On Wed, Oct 30, 2019 at 02:26:21PM -0500, Eric W. Biederman wrote:
Andrea Righi [off-list ref] writes:
quoted
On Tue, Oct 29, 2019 at 02:02:11PM -0500, Eric W. Biederman wrote:
quoted
Dan Carpenter [off-list ref] writes:
quoted
The "fix" struct has a 2 byte hole after ->ywrapstep and the
"fix = info->fix;" assignment doesn't necessarily clear it. It depends
on the compiler.
Fixes: 1f5e31d7e55a ("fbmem: don't call copy_from/to_user() with mutex held")
Signed-off-by: Dan Carpenter <redacted>
---
I have 13 more similar places to patch... I'm not totally sure I
understand all the issues involved.
What I have done in a similar situation with struct siginfo, is that
where the structure first appears I have initialized it with memset,
and then field by field.
Then when the structure is copied I copy the structure with memcpy.
That ensures all of the bytes in the original structure are initialized
and that all of the bytes are copied.

::::

**Instruction a:**
Copy out the rows from the line containing "Where should I click to: Click the Tension" through the line containing "(x=735, y=190)", word for word.
The email above has nothing to do with the rows that come after it.

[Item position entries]
::::

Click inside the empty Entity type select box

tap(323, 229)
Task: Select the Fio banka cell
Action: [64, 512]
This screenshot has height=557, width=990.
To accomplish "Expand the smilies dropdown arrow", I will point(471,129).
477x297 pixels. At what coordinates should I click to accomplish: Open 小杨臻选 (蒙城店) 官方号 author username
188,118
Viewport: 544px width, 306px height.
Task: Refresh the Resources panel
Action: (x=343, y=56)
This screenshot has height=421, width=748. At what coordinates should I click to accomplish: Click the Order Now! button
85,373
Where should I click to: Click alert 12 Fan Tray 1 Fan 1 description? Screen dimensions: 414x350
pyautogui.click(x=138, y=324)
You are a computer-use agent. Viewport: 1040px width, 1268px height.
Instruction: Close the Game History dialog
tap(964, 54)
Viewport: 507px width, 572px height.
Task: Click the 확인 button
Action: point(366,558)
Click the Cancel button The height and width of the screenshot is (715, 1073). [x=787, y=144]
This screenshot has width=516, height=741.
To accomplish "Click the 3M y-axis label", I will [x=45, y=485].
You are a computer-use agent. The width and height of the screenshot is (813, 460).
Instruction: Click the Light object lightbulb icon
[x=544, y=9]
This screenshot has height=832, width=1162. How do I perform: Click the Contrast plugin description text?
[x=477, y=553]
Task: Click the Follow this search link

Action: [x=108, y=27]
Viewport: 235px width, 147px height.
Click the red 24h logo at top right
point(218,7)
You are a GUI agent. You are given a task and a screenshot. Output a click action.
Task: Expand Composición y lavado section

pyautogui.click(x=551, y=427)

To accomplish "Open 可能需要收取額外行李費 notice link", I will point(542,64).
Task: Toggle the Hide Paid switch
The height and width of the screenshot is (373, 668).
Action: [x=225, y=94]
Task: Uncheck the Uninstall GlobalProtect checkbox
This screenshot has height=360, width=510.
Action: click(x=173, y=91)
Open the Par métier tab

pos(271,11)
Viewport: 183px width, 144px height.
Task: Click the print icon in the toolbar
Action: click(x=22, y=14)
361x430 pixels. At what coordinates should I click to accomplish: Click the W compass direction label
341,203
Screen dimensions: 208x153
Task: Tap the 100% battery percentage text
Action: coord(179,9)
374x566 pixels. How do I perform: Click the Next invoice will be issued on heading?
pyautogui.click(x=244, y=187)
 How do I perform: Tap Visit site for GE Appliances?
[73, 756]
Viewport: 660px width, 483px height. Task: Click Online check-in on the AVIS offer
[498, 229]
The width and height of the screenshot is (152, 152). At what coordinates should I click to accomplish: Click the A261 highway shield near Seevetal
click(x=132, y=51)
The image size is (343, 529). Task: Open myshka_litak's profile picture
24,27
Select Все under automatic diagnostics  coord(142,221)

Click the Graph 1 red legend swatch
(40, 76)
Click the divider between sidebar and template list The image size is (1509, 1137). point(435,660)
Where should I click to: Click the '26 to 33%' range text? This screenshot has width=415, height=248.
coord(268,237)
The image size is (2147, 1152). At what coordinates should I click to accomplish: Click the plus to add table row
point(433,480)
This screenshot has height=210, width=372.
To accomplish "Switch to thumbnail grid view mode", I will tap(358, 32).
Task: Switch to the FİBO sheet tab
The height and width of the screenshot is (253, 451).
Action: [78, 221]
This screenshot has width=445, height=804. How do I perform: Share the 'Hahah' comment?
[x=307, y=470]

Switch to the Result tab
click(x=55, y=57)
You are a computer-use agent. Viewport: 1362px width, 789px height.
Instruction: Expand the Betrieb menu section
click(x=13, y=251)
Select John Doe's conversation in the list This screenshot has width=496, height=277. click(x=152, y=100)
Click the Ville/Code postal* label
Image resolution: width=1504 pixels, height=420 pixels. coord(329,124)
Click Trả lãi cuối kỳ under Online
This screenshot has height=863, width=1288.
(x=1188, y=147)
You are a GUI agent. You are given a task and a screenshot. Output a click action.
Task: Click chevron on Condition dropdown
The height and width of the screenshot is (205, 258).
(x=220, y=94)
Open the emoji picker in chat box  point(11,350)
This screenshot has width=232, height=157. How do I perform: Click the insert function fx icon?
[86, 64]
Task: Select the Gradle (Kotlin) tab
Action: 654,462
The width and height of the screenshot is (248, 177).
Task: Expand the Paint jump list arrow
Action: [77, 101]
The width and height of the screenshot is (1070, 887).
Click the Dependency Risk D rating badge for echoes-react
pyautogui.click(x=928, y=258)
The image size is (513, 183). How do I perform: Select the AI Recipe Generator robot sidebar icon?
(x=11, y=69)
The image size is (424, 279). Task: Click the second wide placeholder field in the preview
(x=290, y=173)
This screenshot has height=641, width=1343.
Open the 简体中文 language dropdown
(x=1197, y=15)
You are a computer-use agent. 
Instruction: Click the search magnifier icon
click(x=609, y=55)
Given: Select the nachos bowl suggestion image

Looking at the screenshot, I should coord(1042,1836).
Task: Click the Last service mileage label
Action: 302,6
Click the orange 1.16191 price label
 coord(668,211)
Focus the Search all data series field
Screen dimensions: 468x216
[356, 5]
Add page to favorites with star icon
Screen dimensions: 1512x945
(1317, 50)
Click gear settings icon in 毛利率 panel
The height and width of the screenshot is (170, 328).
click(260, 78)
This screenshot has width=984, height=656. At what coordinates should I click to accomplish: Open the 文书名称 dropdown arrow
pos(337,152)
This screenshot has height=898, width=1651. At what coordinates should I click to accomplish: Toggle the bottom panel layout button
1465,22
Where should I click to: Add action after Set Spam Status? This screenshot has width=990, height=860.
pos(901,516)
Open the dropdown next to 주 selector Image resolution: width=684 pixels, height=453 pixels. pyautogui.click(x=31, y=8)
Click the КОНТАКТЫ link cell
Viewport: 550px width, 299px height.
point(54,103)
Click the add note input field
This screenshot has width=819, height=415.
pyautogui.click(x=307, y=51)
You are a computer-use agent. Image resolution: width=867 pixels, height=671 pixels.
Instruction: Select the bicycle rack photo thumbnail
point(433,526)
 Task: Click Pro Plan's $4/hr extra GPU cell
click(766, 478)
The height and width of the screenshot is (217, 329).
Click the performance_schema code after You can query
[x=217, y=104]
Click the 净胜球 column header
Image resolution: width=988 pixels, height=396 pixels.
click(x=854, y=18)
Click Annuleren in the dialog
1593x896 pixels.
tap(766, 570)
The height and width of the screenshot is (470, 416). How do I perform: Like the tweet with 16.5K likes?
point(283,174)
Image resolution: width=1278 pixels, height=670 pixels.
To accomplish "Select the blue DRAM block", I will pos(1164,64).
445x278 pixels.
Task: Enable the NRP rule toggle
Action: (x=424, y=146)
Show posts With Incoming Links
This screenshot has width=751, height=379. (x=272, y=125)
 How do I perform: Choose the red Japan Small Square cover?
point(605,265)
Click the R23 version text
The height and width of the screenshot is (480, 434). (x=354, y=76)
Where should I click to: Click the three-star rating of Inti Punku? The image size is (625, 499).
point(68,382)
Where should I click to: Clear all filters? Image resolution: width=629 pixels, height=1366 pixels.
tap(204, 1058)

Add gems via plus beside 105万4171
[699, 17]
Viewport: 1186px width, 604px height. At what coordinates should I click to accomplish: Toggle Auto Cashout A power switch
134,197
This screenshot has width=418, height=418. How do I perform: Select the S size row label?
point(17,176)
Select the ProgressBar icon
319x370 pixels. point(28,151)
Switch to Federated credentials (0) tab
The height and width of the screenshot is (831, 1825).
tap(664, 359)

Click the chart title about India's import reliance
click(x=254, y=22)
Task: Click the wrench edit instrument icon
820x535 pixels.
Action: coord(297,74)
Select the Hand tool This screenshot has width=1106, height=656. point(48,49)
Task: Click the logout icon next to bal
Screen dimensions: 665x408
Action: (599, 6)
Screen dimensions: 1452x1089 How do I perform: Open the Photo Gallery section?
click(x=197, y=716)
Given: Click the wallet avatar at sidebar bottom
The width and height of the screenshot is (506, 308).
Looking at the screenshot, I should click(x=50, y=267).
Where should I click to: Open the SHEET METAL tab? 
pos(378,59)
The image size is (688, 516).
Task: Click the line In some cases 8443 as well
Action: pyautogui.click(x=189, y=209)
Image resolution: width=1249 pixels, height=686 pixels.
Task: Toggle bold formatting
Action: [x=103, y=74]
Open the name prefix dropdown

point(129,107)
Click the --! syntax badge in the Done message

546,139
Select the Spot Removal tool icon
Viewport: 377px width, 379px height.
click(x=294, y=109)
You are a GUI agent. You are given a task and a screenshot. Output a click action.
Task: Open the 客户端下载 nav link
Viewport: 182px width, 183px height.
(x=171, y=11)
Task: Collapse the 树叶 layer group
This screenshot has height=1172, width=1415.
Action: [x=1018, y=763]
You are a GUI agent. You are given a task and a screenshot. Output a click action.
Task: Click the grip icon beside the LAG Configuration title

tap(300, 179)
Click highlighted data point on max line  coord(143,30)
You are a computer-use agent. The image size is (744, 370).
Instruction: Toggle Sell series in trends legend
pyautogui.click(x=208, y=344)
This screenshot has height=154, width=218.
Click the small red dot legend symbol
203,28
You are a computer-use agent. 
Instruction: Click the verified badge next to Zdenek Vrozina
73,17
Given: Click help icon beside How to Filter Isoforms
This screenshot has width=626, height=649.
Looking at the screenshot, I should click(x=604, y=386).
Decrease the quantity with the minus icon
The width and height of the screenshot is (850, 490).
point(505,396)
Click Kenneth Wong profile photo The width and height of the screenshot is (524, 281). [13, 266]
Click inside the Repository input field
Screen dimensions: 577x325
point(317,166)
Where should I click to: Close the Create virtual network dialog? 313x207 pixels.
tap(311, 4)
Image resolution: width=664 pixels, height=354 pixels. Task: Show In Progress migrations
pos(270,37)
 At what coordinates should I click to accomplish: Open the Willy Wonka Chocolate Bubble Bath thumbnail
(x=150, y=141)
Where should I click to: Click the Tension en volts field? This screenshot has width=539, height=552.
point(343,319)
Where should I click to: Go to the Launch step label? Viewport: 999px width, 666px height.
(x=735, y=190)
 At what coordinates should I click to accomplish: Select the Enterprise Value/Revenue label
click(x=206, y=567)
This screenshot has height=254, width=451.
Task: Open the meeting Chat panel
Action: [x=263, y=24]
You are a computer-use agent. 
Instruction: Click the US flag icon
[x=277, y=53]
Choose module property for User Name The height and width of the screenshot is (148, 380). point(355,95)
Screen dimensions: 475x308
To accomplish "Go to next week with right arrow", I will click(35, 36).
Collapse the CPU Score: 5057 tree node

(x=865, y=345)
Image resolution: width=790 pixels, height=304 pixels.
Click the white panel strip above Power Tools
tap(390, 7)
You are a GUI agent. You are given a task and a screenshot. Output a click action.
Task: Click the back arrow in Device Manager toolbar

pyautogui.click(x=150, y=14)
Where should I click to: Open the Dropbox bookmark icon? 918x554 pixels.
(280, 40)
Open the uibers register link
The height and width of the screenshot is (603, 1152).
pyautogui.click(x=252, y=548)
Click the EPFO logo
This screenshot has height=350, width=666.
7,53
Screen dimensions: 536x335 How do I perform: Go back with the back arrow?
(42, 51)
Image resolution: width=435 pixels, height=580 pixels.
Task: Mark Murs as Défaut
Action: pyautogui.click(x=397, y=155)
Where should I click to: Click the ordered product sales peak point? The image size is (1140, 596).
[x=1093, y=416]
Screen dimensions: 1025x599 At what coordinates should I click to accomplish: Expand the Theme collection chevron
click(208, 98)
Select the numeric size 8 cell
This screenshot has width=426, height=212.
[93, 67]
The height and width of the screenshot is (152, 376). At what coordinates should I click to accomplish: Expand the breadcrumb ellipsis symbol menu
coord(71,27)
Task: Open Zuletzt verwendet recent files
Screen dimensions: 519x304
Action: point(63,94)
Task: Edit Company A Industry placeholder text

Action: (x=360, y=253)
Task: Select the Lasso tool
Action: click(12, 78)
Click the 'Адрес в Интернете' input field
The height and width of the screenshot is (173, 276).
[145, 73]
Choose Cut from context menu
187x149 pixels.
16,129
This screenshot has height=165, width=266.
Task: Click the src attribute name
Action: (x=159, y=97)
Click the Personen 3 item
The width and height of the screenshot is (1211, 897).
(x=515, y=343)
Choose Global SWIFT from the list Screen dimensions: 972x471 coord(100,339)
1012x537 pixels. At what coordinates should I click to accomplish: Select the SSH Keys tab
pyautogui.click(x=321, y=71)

::::

**Instruction b:**
Write the next part of the mailing-list email about clearing the hole in the "fix" struct, starting right after its last sentence.

**Task output a:**
Where should I click to: Click the Tension en volts field? This screenshot has width=539, height=552.
point(343,319)
Where should I click to: Go to the Launch step label? Viewport: 999px width, 666px height.
(x=735, y=190)

**Task output b:**
The goal is to avoid memory that has values of the previous users of
that memory region from leaking to userspace. Which depending on who
the previous user of that memory region is could tell userspace
information about what the kernel is doing that it should not be allowed
to find out.
I tried to trace through where "info" and thus presumably "info->fix" is
coming from and only made it as far as register_framebuffer. Given
that I suspect a local memset, and then a field by field copy right
before copy_to_user might be a sound solution. But ick. That is a lot
of fields to copy.
I know it might sound quite inefficient, but what about making struct
fb_fix_screeninfo __packed?
This doesn't solve other potential similar issues, but for this
particular case it could be a reasonable and simple fix.
It is part of the user space ABI. As such you can't move the fields.
Eric
Oh, that's right! Then memset() + memcpy() is probably the best option,
since copying all those fields one by one looks quite ugly to me...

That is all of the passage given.